Quote the whole listing word for word. Do not include the pictures.

┌──

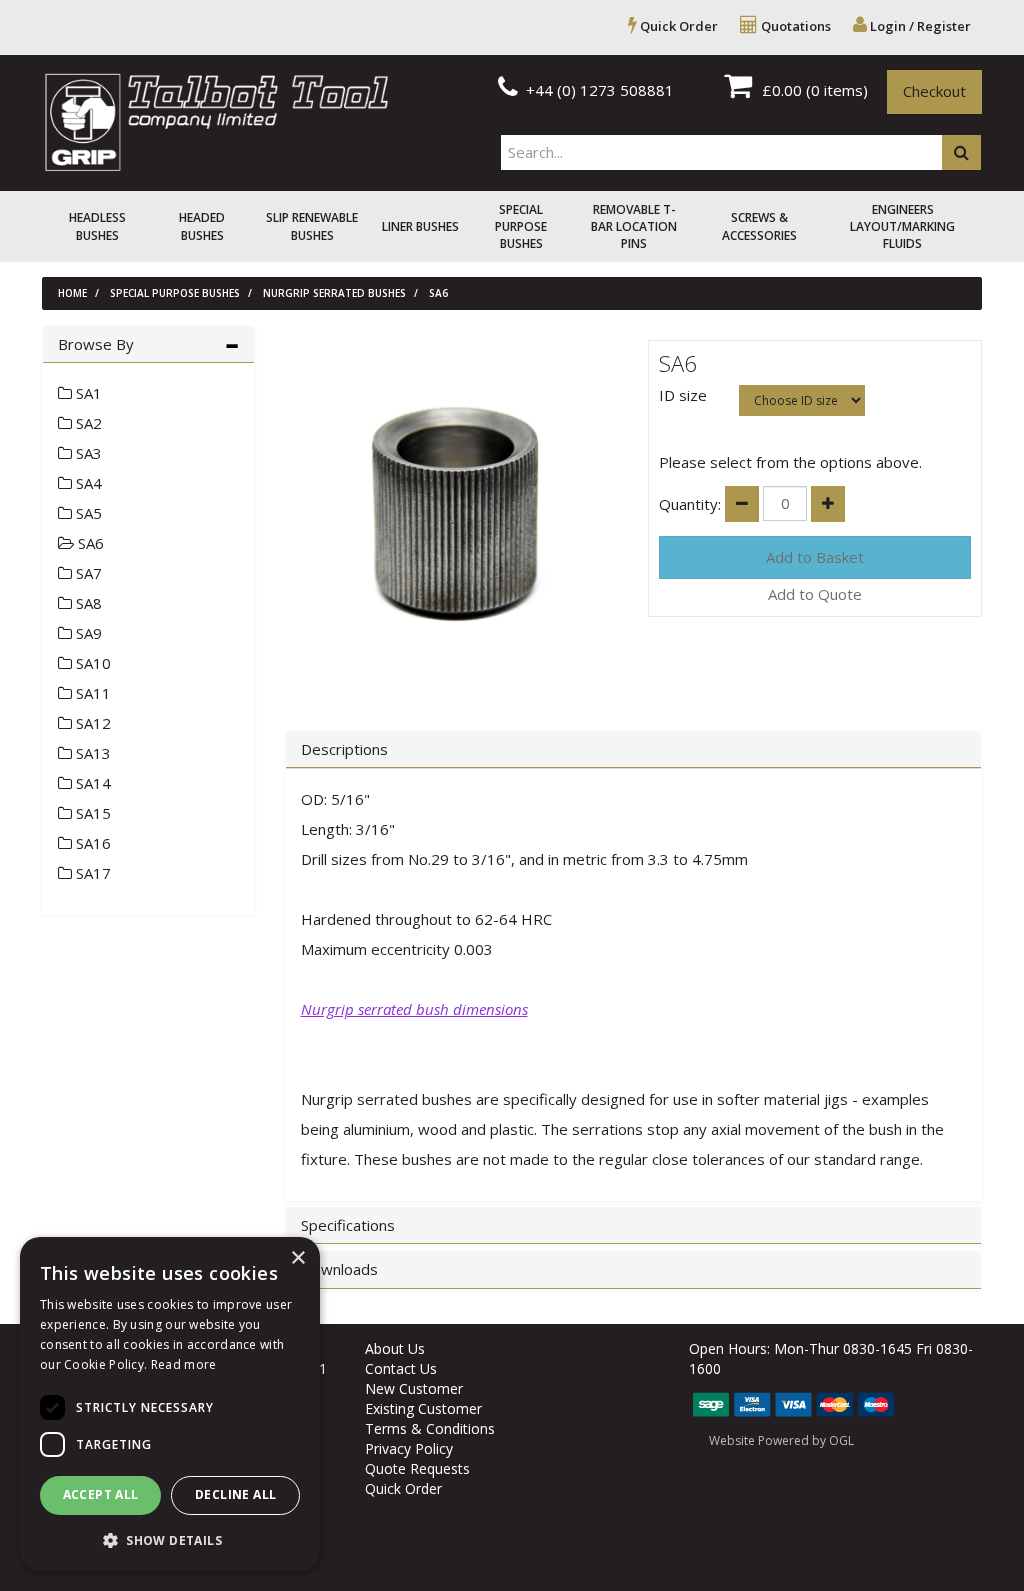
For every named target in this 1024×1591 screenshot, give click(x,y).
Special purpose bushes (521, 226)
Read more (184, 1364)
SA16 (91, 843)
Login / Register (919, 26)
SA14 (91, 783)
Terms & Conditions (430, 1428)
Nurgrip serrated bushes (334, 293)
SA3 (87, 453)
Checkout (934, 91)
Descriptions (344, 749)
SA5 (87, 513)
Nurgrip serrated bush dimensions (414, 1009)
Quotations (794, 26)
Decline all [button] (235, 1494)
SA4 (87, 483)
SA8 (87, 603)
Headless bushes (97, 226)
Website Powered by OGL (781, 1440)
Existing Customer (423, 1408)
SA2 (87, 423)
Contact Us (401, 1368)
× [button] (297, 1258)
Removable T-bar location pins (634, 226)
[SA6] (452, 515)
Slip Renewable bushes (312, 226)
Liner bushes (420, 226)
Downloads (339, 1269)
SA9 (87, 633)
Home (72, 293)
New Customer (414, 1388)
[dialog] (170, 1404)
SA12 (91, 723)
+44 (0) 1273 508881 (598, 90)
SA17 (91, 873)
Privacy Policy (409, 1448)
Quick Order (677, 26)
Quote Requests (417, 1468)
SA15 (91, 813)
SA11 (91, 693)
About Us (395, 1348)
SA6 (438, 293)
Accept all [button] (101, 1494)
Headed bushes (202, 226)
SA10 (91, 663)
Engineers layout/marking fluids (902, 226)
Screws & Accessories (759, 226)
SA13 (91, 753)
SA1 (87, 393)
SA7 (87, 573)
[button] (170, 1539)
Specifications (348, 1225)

└──

▶ [Task response]:
For every named target in this 1024×1591 screenshot, give click(x,y).
Special purpose bushes (521, 226)
Read more (184, 1364)
SA16 (91, 843)
Login / Register (919, 26)
SA14 (91, 783)
Terms & Conditions (430, 1428)
Nurgrip serrated bushes (334, 293)
SA3 (87, 453)
Checkout (934, 91)
Descriptions (344, 749)
SA5 (87, 513)
Nurgrip serrated bush dimensions (414, 1009)
Quotations (794, 26)
Decline all [button] (235, 1494)
SA4 (87, 483)
SA8 (87, 603)
Headless bushes (97, 226)
Website Powered by OGL (781, 1440)
Existing Customer (423, 1408)
SA2 (87, 423)
Contact Us (401, 1368)
× [button] (297, 1258)
Removable T-bar location pins (634, 226)
[SA6] (452, 515)
Slip Renewable bushes (312, 226)
Liner bushes (420, 226)
Downloads (339, 1269)
SA9 (87, 633)
Home (72, 293)
New Customer (414, 1388)
[dialog] (170, 1404)
SA12 (91, 723)
+44 (0) 1273 508881 (598, 90)
SA17 (91, 873)
Privacy Policy (409, 1448)
Quick Order (677, 26)
Quote Requests (417, 1468)
SA15 (91, 813)
SA11 (91, 693)
About Us (395, 1348)
SA6 (438, 293)
Accept all [button] (101, 1494)
Headed bushes (202, 226)
SA10 (91, 663)
Engineers layout/marking fluids (902, 226)
Screws & Accessories (759, 226)
SA13 (91, 753)
SA1 (87, 393)
SA7 (87, 573)
[button] (170, 1539)
Specifications (348, 1225)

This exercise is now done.